You can either repeat each row N times:
rep(df, each=N)
or repeat the entire dataframe N times (think: like when you recycle a vectorized argument)
rep(df, times=N)
Two thumbs up for mefa
! I had never heard of it until now and I had to write manual code to do this.
Solution 6 - R
For reference and adding to answers citing mefa, it might worth to take a look on the implementation of mefa::rep.data.frame()

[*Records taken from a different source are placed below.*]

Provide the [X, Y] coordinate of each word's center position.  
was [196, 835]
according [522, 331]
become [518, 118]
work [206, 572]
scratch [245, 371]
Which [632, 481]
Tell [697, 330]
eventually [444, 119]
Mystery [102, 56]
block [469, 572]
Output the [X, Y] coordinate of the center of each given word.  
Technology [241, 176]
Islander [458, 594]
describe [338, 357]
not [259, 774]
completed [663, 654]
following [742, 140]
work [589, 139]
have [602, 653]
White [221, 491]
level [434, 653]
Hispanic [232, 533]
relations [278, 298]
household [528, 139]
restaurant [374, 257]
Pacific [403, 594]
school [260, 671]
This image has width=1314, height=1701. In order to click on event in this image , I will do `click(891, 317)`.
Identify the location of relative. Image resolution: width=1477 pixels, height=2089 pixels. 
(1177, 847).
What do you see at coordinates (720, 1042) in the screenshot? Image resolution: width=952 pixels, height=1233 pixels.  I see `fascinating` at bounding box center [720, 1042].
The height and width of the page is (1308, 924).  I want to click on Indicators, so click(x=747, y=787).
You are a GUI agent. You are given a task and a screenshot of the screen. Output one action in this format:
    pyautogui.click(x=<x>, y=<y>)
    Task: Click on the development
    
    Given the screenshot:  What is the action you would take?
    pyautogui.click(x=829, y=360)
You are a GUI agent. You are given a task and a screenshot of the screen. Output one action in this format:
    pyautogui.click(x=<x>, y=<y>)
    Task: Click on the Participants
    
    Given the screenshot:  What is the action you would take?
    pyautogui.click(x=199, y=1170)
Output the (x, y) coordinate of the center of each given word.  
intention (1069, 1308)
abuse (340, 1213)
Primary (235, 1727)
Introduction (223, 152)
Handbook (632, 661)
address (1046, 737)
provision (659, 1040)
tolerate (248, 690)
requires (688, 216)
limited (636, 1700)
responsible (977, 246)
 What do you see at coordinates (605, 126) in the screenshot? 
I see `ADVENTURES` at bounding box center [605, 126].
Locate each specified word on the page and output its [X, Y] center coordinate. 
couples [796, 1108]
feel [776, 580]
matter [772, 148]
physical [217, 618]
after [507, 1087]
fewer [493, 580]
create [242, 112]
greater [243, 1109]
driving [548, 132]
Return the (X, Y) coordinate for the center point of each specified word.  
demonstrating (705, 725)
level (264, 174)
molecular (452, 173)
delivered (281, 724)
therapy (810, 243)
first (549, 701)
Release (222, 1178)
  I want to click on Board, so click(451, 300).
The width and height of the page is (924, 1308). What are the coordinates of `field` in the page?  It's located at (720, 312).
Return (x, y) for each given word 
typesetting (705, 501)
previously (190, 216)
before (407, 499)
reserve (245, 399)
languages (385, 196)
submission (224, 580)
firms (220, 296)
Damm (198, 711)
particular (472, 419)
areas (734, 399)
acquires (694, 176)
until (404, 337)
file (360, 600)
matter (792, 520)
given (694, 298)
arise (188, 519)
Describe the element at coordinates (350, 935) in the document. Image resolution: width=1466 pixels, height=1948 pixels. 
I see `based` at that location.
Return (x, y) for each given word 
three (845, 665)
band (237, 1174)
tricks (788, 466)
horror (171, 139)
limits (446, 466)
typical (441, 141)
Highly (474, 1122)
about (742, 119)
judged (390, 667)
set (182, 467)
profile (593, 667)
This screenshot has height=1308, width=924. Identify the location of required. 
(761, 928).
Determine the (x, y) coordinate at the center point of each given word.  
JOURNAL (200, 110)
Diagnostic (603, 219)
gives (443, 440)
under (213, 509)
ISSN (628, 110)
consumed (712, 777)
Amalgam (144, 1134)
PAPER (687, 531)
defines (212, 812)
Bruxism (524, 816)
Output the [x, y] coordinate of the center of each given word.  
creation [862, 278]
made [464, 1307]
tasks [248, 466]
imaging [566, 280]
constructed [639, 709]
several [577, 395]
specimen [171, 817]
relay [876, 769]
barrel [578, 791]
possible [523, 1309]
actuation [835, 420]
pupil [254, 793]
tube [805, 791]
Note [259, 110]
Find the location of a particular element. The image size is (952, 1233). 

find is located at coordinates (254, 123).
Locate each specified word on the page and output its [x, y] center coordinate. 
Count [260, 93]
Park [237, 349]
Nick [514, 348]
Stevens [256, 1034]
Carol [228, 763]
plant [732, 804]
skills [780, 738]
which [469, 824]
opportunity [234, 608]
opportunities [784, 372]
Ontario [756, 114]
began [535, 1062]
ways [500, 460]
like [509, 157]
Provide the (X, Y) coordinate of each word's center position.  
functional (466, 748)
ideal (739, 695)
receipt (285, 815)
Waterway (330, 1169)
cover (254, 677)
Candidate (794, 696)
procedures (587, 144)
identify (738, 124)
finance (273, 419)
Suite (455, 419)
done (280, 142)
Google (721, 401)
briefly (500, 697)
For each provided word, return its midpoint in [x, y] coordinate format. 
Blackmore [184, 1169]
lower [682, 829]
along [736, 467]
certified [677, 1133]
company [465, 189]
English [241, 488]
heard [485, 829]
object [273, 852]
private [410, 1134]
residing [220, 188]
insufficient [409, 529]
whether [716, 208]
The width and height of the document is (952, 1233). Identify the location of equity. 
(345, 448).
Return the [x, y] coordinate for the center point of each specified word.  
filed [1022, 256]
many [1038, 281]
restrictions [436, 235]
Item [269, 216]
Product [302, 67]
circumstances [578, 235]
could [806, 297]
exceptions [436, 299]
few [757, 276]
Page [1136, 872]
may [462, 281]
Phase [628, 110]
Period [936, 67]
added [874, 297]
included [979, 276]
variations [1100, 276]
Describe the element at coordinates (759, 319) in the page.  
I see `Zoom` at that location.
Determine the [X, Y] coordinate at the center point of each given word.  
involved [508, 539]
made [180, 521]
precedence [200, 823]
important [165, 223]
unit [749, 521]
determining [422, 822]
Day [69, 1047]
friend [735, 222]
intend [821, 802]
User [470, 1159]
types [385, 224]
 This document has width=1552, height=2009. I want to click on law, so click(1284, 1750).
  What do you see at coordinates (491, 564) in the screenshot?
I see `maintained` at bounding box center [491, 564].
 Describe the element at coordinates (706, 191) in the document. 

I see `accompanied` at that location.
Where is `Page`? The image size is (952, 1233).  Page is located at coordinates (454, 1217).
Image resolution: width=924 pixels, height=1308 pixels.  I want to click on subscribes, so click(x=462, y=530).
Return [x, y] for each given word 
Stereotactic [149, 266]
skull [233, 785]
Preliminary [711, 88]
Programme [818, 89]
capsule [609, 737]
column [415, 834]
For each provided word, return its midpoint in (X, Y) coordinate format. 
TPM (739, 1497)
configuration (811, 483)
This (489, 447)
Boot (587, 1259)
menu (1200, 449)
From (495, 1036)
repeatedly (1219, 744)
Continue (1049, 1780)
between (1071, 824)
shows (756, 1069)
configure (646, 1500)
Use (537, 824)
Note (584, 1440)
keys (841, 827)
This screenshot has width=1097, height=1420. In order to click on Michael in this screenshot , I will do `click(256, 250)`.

in case you don't want to include the whole package:
> data <- data.frame(a=letters[1:3], b=letters[4:6])
> data
a b
1 a d
2 b e
3 c f
> as.data.frame(lapply(data, rep, 2))
a b
1 a d
2 b e
3 c f
4 a d
5 b e
6 c f
Solution 7 - R
The rep.row function seems to sometimes make lists for columns, which leads to bad memory hijinks. I have written the following which seems to work well:
library(plyr)
rep.row <- function(r, n){
colwise(function(x) rep(x, n))(r)
}
Solution 8 - R
My solution similar as mefa:::rep.data.frame
, but a little faster and cares about row names:
rep.data.frame <- function(x, times) {
rnames <- attr(x, "row.names")
x <- lapply(x, rep.int, times = times)
class(x) <- "data.frame"
if (!is.numeric(rnames))
attr(x, "row.names") <- make.unique(rep.int(rnames, times))
else
attr(x, "row.names") <- .set_row_names(length(rnames) * times)
x
}
Compare solutions:
library(Lahman)
library(microbenchmark)
microbenchmark(
mefa:::rep.data.frame(Batting, 10),
rep.data.frame(Batting, 10),
Batting[rep.int(seq_len(nrow(Batting)), 10), ],
times = 10
)
#> Unit: milliseconds
#> expr min lq mean median uq max neval cld
#> mefa:::rep.data.frame(Batting, 10) 127.77786 135.3480 198.0240 148.1749 278.1066 356.3210 10 a
#> rep.data.frame(Batting, 10) 79.70335 82.8165 134.0974 87.2587 191.1713 307.4567 10 a
#> Batting[rep.int(seq_len(nrow(Batting)), 10), ] 895.73750 922.7059 981.8891 956.3463 1018.2411 1127.3927 10 b
Solution 9 - R
try using for example
N=2
rep(1:4, each = N)
as an index
Solution 10 - R
Another way to do this would to first get row indices, append extra copies of the df, and then order by the indices:
df$index = 1:nrow(df)
df = rbind(df,df)
df = df[order(df$index),][,-ncol(df)]
Although the other solutions may be shorter, this method may be more advantageous in certain situations.